Following Tuesday’s meeting of the four-country Quadrilateral Coordination Group (QCG) in Kabul, the Afghan foreign ministry released a joint statement with the QCG countries expressing their expectation for peace talks between Afghan and Taliban officials in Islamabad, the Pakistani capital, to occur in the first week of March (PostReuters). The participation of the Taliban – which continues to be highly splintered – remains in doubt. Speaking to RFE/RL’s Radio Free Afghanistan, Mohammad Naim, the official spokesman for the Taliban’s political office in Qatar, reiterated the group’s demands that their participation in peace talks is, among other factors, conditional upon all foreign troops leaving Afghanistan and that the Taliban’s Qatari office was “unaware of plans for talks” (RFE/RL).

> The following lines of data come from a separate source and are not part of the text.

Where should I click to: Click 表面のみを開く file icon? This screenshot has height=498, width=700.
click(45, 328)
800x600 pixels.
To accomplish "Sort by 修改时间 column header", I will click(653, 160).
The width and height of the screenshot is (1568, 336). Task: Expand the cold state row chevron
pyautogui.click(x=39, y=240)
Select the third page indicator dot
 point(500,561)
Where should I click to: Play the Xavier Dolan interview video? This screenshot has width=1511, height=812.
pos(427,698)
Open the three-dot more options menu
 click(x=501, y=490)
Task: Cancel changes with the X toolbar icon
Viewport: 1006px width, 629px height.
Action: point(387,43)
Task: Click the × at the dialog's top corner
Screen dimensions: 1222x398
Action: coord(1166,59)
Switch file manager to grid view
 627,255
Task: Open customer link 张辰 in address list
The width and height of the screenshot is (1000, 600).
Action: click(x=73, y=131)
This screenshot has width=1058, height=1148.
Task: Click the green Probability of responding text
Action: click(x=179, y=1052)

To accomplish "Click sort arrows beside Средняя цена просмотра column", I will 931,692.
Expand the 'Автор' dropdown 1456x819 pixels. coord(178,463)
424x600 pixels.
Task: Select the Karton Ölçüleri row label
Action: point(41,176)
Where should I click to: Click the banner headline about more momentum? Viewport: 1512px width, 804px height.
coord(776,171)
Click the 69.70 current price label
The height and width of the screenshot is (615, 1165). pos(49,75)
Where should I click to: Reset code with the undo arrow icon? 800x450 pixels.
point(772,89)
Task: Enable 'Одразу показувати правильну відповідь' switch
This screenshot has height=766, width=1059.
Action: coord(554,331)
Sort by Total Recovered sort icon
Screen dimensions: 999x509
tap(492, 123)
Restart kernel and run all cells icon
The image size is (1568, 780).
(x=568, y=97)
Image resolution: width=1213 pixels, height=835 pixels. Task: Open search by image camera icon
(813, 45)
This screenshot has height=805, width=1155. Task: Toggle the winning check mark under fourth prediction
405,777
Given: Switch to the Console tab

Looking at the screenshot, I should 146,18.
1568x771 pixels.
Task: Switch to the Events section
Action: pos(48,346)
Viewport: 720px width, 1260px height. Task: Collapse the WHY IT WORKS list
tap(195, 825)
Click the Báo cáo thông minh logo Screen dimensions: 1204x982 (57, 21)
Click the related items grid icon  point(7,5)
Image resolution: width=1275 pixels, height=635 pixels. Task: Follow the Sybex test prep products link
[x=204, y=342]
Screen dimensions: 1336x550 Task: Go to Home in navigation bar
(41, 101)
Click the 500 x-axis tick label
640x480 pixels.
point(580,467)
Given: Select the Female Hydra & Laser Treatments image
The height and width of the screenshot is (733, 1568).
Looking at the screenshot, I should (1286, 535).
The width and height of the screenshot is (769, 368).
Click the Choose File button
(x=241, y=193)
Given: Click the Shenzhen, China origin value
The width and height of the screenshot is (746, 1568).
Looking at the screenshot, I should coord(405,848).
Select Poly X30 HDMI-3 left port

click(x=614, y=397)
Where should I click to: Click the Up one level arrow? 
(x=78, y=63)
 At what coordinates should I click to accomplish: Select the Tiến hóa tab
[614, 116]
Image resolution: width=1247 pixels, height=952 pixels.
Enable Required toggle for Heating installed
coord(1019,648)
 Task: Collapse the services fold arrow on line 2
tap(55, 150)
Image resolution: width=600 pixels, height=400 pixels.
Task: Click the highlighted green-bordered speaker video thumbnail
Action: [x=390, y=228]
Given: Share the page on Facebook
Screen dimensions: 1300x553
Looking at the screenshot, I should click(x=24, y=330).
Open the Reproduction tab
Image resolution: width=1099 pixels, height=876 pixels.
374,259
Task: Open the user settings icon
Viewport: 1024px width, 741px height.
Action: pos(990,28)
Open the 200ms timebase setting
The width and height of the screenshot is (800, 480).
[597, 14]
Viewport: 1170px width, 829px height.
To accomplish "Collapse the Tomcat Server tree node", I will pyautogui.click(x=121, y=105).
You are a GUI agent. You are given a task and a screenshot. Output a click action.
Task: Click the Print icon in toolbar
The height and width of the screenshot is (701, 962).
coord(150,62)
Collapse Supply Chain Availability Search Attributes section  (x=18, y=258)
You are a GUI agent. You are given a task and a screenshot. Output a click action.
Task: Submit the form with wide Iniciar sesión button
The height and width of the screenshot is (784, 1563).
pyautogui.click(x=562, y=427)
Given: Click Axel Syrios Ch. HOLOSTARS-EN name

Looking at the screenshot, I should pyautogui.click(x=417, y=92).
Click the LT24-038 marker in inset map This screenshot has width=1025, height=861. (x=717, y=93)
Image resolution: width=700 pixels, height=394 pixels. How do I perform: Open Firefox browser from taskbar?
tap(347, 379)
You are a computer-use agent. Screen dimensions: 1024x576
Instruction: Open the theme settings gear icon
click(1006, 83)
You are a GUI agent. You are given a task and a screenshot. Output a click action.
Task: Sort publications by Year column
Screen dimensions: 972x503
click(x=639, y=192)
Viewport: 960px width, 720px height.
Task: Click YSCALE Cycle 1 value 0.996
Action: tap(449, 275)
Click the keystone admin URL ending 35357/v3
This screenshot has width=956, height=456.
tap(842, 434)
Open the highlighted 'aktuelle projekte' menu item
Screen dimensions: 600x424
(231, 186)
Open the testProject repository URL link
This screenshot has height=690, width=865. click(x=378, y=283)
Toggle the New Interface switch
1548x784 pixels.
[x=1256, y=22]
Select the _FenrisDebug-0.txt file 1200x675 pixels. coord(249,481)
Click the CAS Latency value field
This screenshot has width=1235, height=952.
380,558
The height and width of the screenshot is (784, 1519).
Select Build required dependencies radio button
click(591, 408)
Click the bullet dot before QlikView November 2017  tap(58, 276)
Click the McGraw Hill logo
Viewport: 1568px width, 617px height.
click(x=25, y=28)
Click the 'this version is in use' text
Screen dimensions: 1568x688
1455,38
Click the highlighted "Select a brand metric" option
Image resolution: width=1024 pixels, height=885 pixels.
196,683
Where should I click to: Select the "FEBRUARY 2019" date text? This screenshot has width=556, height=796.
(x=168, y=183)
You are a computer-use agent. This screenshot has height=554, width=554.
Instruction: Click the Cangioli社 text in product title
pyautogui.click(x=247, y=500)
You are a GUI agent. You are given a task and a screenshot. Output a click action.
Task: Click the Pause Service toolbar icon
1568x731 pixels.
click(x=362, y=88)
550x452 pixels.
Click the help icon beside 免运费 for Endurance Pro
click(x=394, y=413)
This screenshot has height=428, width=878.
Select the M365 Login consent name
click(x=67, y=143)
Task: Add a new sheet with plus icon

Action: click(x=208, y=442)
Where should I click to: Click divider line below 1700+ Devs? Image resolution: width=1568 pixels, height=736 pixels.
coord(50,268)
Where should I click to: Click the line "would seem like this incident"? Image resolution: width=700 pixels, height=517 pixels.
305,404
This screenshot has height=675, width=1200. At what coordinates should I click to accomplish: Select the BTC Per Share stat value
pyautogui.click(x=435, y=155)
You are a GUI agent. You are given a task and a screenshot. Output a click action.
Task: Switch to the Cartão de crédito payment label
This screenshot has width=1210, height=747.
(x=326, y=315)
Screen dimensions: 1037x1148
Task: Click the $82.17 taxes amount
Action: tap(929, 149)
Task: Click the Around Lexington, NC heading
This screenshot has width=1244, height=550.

At the non-QCG affiliated peace talks in Doha, Qatar in January that the Taliban attended, the group listed additional requirements for their participation in peace talks that included removal from the UN terror blacklist and the freeing of Taliban prisoners from all jails. In response, the Afghan government stated their inability to accept them.

Germany and Afghanistan partner to return refugees

On Wednesday, a plane carrying 125 refugees who voluntarily agreed to leave Germany and return to Afghanistan landed in Kabul (Reuters). This is expected to be one of many such flights, organized by the German and Afghan governments and the International Organization for Migration. In January alone, Afghans constituted 27 percent of the 100,000 refugees who arrived on Europe’s shores via the Mediterranean Sea, second only to Syrians. However, Germany has upped their efforts to discourage potential refugees from entering their country, warning of limited job prospects and the dangers of human traffickers. Upon the recent arrival of the Afghan refugees returning from Germany, they were greeted at the Kabul airport with signs reading: “Welcome back, Afghanistan needs you.”


Passenger plane crashes in western Nepal

A small passenger plane crashed near the city of Jomsom in western Nepal on Wednesday, killing all 23 people on board (BBC, Reuters). The Twin Otter aircraft, operated by Tara Air, was travelling from Pokhara to Jomsom and lost contact with the control tower shortly after taking off. Most of those on board were Nepalis. The cause of the crash has not been established yet.

–Albert Ford and Shuja Malik

Edited by Peter Bergen


Albert Ford is a research assistant with the International Security Program at New America.